More problematically, it expect players to be prepared for the dungeon/adventure/boss or suffer accordingly, but almost never gives them sufficient information to figure out what exactly constitutes preparedness. You're seldom given any forewarning about how long a particular challenge/dungeon ect might be, and often you're given only the most basic idea of what to expect there.
This means players are either going to need to reach paranoid apocalyptic levels of preparedness, or just go in and see if they die or not. The former tends to be unfun in the extreme, and the latter promotes trial-and-error gameplay of the worst kind.
Swiss Mercenary on 29/11/2009 at 01:31
Quote Posted by Zygoptera
By the sounds of things you need it. Just because you
can crawl from encounter to encounter, reloading if anything bad happens and resting after each one does not mean you
have to. If you rested all the time you're either obsessive or just plain not very good.
Which still fails to address why abstracting resting away, so you don't get the OKAY DUNGEON REST FOUR SECOND CUTSCENE immersion killer after every 3-5 minutes of gameplay is a worse alternative.
What's the problem, again? Are you unhappy because auto-regen "Forces" you to rest? Don't pull the realism card - there's nothing realistic about CRPG resting.
Or are you just waving your e-peen around, because anyone who disagrees with you CLEARLY NEEDS HAND-HOLDING?
Zygoptera on 29/11/2009 at 02:38
My dear fellow, if I were waving my epeen around there wouldn't be a post standing within miles and it would take weeks to recover from being on the receiving end, if you ever did.

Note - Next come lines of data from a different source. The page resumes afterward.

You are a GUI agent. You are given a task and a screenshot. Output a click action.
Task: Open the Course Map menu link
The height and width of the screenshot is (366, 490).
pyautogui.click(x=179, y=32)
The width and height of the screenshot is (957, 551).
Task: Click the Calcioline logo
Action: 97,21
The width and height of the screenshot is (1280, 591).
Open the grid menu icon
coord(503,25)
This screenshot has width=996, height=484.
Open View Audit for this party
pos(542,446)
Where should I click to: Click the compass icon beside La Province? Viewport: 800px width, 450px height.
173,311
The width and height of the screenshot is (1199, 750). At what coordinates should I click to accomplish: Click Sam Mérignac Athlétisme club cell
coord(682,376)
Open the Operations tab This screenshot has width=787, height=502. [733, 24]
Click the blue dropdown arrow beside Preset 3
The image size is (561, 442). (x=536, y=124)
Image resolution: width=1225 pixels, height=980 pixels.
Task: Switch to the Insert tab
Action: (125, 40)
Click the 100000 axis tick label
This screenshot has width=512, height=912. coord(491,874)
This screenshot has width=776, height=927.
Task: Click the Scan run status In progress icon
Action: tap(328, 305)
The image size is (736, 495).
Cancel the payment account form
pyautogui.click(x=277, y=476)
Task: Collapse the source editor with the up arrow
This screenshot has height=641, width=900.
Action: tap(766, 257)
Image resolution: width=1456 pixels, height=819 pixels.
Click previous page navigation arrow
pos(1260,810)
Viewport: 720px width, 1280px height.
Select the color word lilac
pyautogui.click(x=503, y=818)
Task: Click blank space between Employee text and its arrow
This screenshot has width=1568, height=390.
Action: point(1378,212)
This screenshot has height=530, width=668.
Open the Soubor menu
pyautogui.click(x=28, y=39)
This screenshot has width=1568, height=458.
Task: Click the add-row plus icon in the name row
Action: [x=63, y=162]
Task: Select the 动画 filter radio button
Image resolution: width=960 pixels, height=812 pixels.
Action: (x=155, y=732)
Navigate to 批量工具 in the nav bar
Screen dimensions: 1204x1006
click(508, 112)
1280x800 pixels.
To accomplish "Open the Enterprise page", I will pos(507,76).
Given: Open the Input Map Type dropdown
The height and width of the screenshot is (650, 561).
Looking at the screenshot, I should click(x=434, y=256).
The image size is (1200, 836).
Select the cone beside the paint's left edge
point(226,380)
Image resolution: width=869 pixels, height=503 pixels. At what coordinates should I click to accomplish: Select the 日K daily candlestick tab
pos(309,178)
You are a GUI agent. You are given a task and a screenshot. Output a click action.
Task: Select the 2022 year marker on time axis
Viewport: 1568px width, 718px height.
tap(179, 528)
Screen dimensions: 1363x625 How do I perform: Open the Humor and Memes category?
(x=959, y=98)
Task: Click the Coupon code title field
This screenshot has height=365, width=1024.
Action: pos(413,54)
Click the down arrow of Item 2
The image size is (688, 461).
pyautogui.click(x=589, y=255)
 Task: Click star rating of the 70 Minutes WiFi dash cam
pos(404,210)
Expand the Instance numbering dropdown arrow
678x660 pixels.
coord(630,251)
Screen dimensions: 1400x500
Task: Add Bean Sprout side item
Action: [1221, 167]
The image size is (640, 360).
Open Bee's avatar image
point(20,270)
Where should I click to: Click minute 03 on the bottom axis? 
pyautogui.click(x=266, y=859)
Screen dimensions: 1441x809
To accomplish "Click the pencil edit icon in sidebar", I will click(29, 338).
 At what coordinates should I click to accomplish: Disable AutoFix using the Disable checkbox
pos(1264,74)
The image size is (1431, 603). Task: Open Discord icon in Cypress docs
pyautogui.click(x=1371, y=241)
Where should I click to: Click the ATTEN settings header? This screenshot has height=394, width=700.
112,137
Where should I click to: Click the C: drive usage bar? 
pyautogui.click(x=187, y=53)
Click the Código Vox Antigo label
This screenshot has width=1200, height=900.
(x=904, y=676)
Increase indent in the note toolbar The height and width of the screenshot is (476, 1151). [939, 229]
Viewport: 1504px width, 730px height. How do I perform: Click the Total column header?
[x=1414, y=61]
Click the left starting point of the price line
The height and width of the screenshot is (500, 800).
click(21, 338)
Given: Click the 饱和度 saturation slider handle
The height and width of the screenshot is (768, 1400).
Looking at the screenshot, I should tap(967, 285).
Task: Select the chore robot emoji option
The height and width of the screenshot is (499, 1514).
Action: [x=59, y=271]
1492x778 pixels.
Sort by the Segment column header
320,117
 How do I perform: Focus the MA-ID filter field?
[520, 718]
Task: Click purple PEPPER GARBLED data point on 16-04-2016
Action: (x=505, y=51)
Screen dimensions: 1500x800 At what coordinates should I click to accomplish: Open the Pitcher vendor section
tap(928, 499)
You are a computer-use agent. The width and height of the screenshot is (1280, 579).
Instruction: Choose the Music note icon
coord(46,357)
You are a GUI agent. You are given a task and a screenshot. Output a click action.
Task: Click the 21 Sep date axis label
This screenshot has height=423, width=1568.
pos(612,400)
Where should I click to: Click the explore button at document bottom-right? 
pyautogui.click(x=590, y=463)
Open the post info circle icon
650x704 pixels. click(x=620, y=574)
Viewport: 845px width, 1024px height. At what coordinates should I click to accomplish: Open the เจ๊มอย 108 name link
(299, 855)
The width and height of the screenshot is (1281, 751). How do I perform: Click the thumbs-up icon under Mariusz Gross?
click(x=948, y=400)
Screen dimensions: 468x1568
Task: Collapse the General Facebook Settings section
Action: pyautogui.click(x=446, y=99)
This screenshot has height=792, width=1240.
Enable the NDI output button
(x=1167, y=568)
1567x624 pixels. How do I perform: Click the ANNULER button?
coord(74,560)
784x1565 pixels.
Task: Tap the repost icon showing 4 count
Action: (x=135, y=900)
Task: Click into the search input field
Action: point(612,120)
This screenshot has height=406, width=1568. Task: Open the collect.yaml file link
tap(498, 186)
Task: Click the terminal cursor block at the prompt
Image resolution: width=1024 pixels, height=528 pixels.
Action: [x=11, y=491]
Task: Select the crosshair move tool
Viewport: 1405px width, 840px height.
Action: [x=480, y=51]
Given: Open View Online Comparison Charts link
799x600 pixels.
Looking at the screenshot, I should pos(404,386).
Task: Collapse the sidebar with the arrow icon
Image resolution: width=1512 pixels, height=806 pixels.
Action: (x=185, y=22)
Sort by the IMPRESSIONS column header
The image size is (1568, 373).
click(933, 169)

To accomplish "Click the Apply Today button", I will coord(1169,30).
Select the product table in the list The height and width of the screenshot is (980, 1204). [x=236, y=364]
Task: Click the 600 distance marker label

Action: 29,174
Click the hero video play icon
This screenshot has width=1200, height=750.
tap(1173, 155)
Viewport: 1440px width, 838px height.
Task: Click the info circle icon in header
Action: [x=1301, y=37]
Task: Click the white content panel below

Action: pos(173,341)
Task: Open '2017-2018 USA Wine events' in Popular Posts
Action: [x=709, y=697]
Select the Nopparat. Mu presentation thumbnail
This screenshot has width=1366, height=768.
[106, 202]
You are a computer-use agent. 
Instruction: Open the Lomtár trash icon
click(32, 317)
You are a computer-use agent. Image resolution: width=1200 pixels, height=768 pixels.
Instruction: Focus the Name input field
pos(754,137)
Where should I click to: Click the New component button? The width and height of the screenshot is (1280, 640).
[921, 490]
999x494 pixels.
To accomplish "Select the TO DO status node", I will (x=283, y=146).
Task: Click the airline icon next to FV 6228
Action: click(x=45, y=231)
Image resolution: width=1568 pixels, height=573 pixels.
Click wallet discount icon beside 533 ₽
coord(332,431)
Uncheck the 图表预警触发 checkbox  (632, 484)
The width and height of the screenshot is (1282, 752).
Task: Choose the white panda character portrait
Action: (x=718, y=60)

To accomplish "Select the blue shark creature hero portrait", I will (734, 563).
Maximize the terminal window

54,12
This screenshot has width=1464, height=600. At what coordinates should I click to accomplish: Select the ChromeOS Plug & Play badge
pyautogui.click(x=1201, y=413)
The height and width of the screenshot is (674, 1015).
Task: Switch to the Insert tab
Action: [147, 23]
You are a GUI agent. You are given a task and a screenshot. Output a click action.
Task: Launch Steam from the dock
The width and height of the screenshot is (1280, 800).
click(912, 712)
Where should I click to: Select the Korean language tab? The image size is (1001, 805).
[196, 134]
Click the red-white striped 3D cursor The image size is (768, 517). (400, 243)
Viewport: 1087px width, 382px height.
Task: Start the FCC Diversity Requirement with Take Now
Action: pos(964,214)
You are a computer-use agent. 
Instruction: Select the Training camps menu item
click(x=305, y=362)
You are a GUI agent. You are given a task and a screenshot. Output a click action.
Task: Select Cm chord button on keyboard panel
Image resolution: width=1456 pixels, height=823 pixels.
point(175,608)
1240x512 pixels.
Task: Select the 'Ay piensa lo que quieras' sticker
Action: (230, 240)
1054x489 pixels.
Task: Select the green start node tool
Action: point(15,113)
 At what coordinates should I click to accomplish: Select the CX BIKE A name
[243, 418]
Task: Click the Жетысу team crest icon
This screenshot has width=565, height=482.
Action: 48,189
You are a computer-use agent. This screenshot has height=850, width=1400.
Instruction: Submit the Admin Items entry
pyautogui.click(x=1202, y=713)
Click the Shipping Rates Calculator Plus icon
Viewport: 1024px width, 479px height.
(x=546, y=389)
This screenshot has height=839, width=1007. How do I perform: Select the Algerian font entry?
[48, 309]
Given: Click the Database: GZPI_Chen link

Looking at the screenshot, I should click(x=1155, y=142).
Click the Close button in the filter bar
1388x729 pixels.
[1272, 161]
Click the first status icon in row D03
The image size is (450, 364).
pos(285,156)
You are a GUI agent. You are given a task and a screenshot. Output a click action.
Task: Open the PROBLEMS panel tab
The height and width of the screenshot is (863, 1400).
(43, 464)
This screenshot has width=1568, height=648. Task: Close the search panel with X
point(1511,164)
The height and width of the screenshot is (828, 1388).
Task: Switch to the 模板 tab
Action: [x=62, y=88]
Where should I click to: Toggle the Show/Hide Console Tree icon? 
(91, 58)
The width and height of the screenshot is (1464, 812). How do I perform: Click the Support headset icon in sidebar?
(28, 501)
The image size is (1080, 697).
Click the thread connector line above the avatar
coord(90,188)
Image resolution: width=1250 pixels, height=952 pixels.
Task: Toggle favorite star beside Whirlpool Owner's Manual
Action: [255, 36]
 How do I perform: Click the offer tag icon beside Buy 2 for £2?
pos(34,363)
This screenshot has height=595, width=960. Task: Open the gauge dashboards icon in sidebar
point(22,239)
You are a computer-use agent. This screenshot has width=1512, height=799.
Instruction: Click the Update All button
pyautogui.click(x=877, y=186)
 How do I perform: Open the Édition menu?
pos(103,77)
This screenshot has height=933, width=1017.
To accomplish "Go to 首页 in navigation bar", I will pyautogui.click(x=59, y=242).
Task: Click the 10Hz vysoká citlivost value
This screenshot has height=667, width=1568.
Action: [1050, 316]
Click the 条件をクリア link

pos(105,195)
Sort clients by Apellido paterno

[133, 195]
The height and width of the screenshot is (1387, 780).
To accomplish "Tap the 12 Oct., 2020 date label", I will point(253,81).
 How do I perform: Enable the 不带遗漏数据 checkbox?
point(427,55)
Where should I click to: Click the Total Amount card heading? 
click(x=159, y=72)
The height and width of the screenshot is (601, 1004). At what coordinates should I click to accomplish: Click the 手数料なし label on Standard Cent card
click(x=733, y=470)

You don't need to rest every 3-5 minutes, you simply do
not need to- stick a floppy hat on it and that argument could be used as an improvised means of keeping birds from eating crops. It's a plain, straight, 24 carat fallacy. If you're resting every 3-5 minutes it's
your choice and you're doing it because you're either
not very good or
compulsive.
No RPG is ever realistic, just read it as showing verisimilitude and not being obviously unbelievable within the confines of its fiction and the limitations of games as a medium.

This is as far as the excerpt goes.